I pulled up to the bank yesterday and parked nose to nose with a Mercedes-Benz.
It was kind of weird at first glance but I only looked for a moment and didn’t give it a second glance until I passed it again, on foot, on the way into the bank.
The car was an “Anniversary Edition,” at least according to the crudely applied stickers near the front fender. That’s when I paid more attention and realized the car wasn’t a Mercedes at all.
It was a Kia.
That first glance made me think the car was a 2004 E-Class, nothing particularly special, but nice. The second glance is when I noticed it was an Amanti, which I didn’t even know was around long enough to have an anniversary edition.
I was a little disappointed in myself because I consider myself a car guy, and car guys don’t mistake a Kia for a Mercedes.
Times have changed since the era of the Amanti, but the little encounter got me wondering if today’s Kias could compete with any of the luxury players. A quick search led me to an entertaining blog post on the topic, in which the writer said,
… the reason Mercedes-Benz feels pressure from mainstream brands is simple: they’re rapidly making technology seem a lot more accessible.
That’s a great point. Up until now, the luxury automakers had advanced technology that others didn’t. Adaptive cruise control, heated steering wheels and heated rear seats are now showing up in vehicles that are considered economy cars.

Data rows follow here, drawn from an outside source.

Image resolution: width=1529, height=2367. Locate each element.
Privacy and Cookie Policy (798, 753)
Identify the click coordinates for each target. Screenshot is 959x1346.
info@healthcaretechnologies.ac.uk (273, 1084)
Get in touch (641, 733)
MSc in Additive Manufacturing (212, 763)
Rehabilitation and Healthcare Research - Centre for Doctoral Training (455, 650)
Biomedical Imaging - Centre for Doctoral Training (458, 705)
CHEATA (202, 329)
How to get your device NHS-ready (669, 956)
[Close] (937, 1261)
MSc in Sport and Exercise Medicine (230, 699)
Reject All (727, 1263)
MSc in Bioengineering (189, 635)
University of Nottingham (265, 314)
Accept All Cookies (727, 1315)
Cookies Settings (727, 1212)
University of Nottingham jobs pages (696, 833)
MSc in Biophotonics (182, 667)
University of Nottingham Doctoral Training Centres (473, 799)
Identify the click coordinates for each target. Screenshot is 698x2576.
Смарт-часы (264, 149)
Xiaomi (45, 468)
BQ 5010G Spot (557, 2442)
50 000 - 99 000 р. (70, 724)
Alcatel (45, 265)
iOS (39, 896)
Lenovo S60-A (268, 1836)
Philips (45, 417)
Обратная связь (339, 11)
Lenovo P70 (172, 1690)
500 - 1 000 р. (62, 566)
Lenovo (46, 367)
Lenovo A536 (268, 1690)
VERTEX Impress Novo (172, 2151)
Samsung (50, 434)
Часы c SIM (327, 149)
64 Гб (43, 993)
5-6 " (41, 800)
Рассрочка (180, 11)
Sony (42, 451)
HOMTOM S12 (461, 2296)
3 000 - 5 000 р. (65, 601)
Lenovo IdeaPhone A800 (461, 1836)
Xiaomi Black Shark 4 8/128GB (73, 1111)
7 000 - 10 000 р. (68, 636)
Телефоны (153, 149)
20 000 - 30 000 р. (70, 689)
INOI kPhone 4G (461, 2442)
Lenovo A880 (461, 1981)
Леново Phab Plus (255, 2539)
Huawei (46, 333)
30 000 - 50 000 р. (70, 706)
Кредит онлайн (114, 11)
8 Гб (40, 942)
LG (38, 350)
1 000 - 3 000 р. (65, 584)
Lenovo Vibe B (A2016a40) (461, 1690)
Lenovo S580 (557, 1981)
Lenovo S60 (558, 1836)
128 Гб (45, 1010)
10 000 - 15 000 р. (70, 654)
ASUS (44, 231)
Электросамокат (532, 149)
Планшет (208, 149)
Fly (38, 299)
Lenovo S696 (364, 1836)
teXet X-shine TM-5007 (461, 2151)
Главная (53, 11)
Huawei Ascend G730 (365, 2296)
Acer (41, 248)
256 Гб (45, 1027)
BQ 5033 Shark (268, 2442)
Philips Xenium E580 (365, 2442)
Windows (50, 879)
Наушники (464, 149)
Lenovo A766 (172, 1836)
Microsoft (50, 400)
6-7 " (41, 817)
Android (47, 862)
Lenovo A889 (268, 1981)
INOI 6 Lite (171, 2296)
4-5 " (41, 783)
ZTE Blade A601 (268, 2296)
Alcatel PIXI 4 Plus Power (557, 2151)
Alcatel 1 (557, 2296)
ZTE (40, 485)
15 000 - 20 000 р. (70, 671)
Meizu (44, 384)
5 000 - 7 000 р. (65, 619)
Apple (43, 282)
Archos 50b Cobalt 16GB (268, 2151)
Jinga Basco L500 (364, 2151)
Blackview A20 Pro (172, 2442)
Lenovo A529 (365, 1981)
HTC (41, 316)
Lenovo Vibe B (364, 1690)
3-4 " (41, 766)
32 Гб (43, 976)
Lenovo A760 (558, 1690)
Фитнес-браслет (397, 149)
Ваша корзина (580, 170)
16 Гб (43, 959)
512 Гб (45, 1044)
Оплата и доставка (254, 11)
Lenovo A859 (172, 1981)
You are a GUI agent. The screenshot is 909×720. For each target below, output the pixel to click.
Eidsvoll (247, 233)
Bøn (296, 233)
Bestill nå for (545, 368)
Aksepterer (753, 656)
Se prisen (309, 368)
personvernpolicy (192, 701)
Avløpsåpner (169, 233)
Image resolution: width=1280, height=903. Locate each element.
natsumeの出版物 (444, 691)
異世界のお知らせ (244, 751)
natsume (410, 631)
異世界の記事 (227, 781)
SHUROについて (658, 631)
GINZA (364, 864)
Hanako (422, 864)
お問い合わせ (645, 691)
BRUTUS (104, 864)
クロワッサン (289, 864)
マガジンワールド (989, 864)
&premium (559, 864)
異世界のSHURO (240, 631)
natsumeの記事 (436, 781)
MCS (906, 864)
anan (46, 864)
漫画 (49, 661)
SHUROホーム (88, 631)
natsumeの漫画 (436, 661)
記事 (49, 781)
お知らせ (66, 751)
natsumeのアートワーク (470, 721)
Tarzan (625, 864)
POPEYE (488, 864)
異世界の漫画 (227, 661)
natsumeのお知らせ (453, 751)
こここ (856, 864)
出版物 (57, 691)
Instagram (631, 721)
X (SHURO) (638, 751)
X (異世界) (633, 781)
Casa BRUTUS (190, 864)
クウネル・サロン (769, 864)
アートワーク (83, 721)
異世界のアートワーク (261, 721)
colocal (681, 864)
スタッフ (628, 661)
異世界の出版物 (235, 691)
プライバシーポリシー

Today, a Kia won’t be mistaken for a Mercedes on first glance. However, it’s possible that buyers will gravitate to mainstream brands over luxury brands because they can get the same technology at a fraction of the price.
The trade-off, of course, is the performance, interior quality, sound and overall driving experience.
It’s probably worth looking for a used luxury vehicle so you can get best of both worlds.
What makes more sense, assuming both have the same technology: a new Kia or a used Mercedes-Benz?